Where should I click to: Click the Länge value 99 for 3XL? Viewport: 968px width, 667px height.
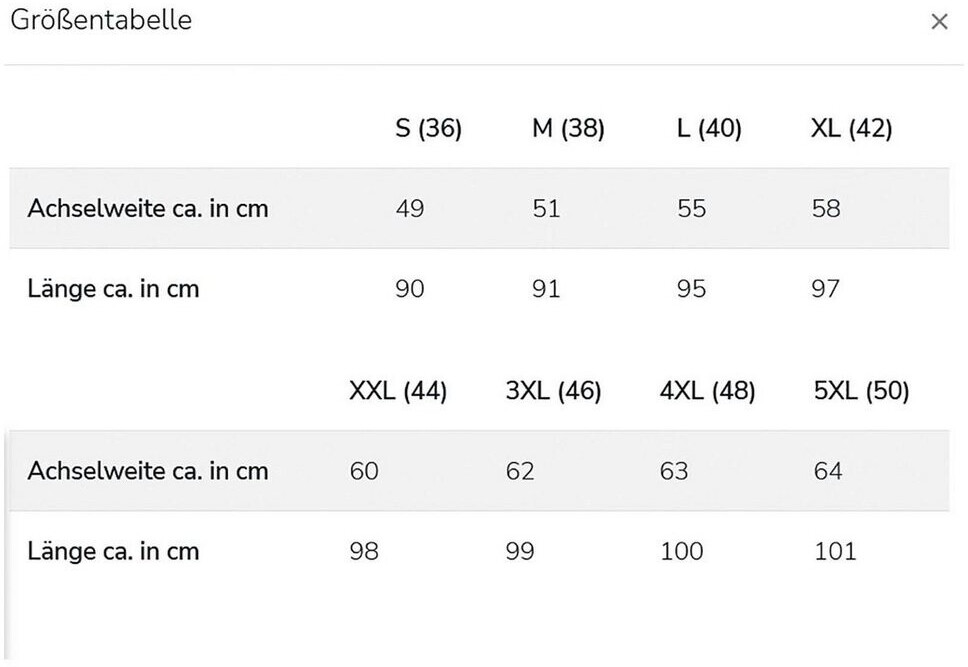[x=520, y=551]
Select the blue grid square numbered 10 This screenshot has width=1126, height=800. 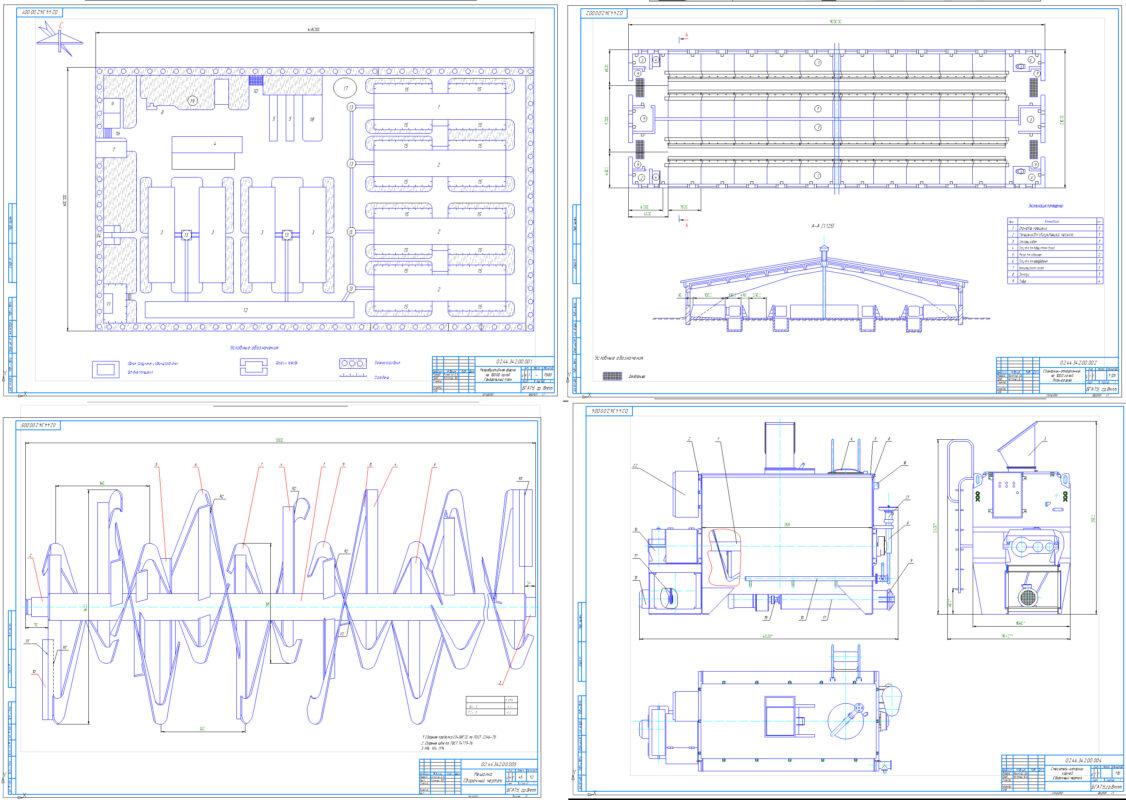256,80
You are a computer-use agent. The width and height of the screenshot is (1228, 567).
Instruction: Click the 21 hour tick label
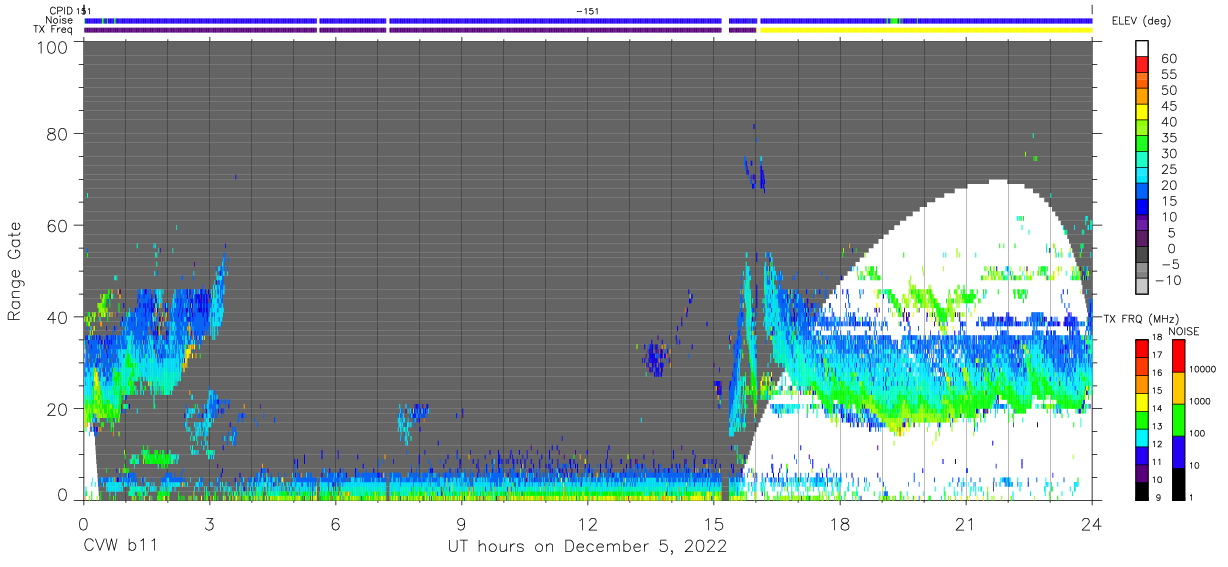point(965,523)
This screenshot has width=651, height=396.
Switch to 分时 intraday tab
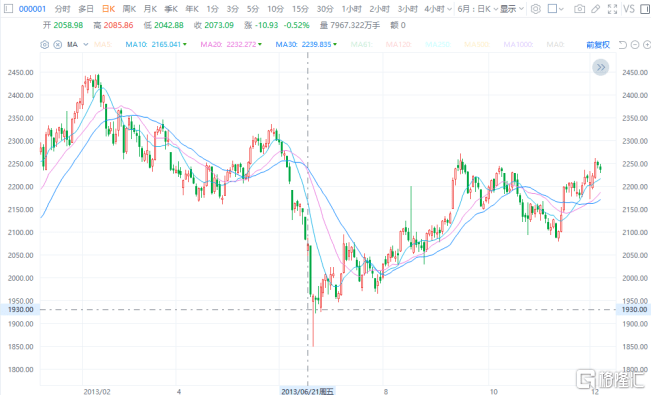click(62, 9)
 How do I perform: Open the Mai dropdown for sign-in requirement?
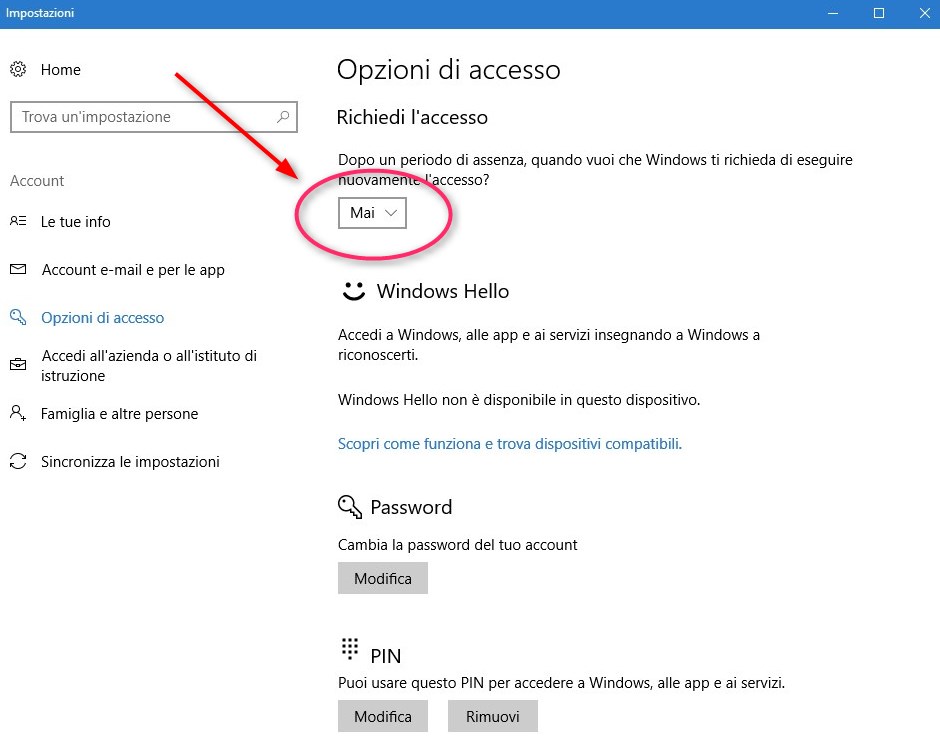372,213
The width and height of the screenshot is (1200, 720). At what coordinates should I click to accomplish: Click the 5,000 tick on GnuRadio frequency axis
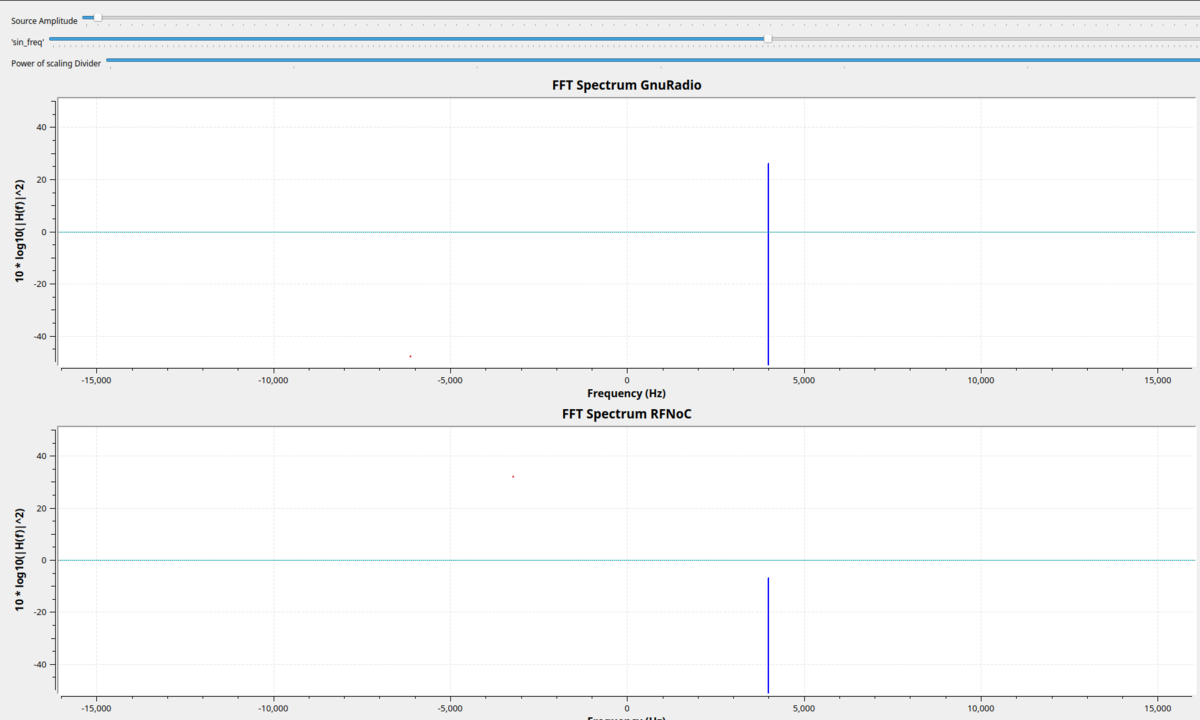coord(804,380)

---+---

WHAT YOU ARE ASKED TO DO → Exactly and only the lines from the one holding "Switch to 分时 intraday tab" through the final line of the material must be returned, both ends included, without any pictures.

EXERCISE SOLUTION →
Switch to 分时 intraday tab
click(62, 9)
 How do I perform: Open the Mai dropdown for sign-in requirement?
372,213
The width and height of the screenshot is (1200, 720). At what coordinates should I click to accomplish: Click the 5,000 tick on GnuRadio frequency axis
coord(804,380)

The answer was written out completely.